“Photography is a medium well-suited to recording and imagining the world. It is a cipher for knowledge and a precise yet malleable cataloging system that can be used to make sense of things that are not readily identifiable. And it can be terrifyingly particular in its results. Something beautiful and disquieting happens when David Maisel trains his camera on unfamiliar tracts of land that have been radically reshaped by mechanized activity and environmental neglect. The stains and detritus of mining, logging, and other similarly invasive industrial processes have been an inextricable part of the American landscape for almost two centuries. Although at ground level we may barely notice this topography of open wounds, the view from above is altogether a different matter. This has been Maisel’s principal photographic subject for almost three decades. His quest has taken him up into the air and toward the boundaries of the unknown to unveil a world that most of us have not seen before.”
—Excerpted from An Exquisite Problem by Julian Cox
January 7 – March 12, 2016. Haines Gallery proudly presents “The Fall”, a series of recent color photographs by California–based artist David Maisel. For nearly three decades, Maisel has created rigorous, captivating aerial photographs of landscapes affected by industry, agriculture, urban sprawl, and other forms of human intervention. Despite the political and environmental underpinnings of these images, Maisel’s work refuses didactic interpretation, evoking instead an experience that the artist has called the “apocalyptic sublime.”
Wired: “Sweeping Aerial Shots of Spain Look Like Alien Terrain.” January 28, 2016. Mallonee, Laura.
“The surreal landscapes in David Maisel’s ‘The Fall’ don’t look like anything on earth. The ashen colors and strange geometry appear otherworldly, like the surface of a distant planet. But his unusual landscapes are aerial views of mining, agriculture and construction sites in central Spain.”
The New Yorker: “David Maisel’s Geometric Geographies.” January 13, 2016. Bjornerud, Marcia.

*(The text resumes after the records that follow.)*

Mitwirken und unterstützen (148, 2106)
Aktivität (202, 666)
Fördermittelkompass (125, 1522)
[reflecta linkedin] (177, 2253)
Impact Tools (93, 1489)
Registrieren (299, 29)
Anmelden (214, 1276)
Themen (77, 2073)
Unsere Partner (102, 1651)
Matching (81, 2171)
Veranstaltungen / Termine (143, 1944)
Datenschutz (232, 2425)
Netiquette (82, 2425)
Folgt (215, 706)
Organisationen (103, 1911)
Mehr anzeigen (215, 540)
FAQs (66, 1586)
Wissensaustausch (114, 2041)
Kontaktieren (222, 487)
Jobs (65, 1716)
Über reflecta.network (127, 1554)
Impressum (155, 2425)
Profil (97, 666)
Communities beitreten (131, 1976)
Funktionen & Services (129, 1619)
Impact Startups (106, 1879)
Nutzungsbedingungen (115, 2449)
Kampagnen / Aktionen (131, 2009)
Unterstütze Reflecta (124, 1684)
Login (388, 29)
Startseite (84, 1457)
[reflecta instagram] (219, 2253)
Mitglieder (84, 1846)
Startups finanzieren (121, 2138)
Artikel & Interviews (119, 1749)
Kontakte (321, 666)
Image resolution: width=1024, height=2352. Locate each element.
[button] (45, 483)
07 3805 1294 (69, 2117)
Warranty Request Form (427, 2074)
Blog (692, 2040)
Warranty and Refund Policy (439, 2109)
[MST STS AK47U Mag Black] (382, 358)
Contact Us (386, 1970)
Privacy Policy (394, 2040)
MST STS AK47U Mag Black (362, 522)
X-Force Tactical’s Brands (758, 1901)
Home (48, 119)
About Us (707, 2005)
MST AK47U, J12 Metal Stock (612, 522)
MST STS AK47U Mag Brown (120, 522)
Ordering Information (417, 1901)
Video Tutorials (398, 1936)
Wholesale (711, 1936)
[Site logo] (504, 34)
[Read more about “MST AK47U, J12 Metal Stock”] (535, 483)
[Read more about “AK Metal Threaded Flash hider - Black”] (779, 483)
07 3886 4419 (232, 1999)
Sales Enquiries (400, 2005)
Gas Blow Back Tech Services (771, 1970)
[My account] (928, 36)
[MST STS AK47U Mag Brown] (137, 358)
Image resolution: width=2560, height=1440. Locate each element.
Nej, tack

“David Maisel’s aerial photographs of Toledo, Spain, and the surrounding La Mancha region, some of which will be on view at Haines Gallery, in San Francisco, through March 12th, can make Earth’s surface look more alien than terrestrial. Parts of the area that Maisel focussed on are underlain by light-colored alkaline rocks, which formed through the evaporation of an ancient body of water. The silvery soil of plowed fields almost shimmers, like a ghostly memory of that long-vanished sea.”